> WORK REQUIRED
Carry over every entry exactly as it appears in the records.
(RECORDS TO PROCESS Opens)
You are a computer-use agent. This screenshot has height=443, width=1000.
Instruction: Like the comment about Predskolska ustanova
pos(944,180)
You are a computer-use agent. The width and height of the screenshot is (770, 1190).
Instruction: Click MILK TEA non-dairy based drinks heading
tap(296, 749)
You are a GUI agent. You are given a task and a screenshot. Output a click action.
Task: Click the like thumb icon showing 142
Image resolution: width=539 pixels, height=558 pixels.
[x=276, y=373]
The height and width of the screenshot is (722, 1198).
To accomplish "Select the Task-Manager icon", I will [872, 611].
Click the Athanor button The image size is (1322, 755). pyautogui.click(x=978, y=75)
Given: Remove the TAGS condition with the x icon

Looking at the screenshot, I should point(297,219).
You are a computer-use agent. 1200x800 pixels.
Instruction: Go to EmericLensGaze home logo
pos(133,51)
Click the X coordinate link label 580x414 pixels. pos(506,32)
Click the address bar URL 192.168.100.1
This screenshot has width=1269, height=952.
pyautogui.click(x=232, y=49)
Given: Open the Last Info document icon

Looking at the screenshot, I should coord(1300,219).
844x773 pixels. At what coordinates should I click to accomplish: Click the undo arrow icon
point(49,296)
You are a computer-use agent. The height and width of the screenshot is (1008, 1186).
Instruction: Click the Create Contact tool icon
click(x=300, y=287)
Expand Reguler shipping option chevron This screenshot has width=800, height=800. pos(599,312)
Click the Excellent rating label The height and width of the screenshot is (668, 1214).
(RECORDS TO PROCESS Closes)
> SOLVED PROBLEM
You are a computer-use agent. This screenshot has height=443, width=1000.
Instruction: Like the comment about Predskolska ustanova
pos(944,180)
You are a computer-use agent. The width and height of the screenshot is (770, 1190).
Instruction: Click MILK TEA non-dairy based drinks heading
tap(296, 749)
You are a GUI agent. You are given a task and a screenshot. Output a click action.
Task: Click the like thumb icon showing 142
Image resolution: width=539 pixels, height=558 pixels.
[x=276, y=373]
The height and width of the screenshot is (722, 1198).
To accomplish "Select the Task-Manager icon", I will [872, 611].
Click the Athanor button The image size is (1322, 755). pyautogui.click(x=978, y=75)
Given: Remove the TAGS condition with the x icon

Looking at the screenshot, I should point(297,219).
You are a computer-use agent. 1200x800 pixels.
Instruction: Go to EmericLensGaze home logo
pos(133,51)
Click the X coordinate link label 580x414 pixels. pos(506,32)
Click the address bar URL 192.168.100.1
This screenshot has width=1269, height=952.
pyautogui.click(x=232, y=49)
Given: Open the Last Info document icon

Looking at the screenshot, I should coord(1300,219).
844x773 pixels. At what coordinates should I click to accomplish: Click the undo arrow icon
point(49,296)
You are a computer-use agent. The height and width of the screenshot is (1008, 1186).
Instruction: Click the Create Contact tool icon
click(x=300, y=287)
Expand Reguler shipping option chevron This screenshot has width=800, height=800. pos(599,312)
Click the Excellent rating label The height and width of the screenshot is (668, 1214).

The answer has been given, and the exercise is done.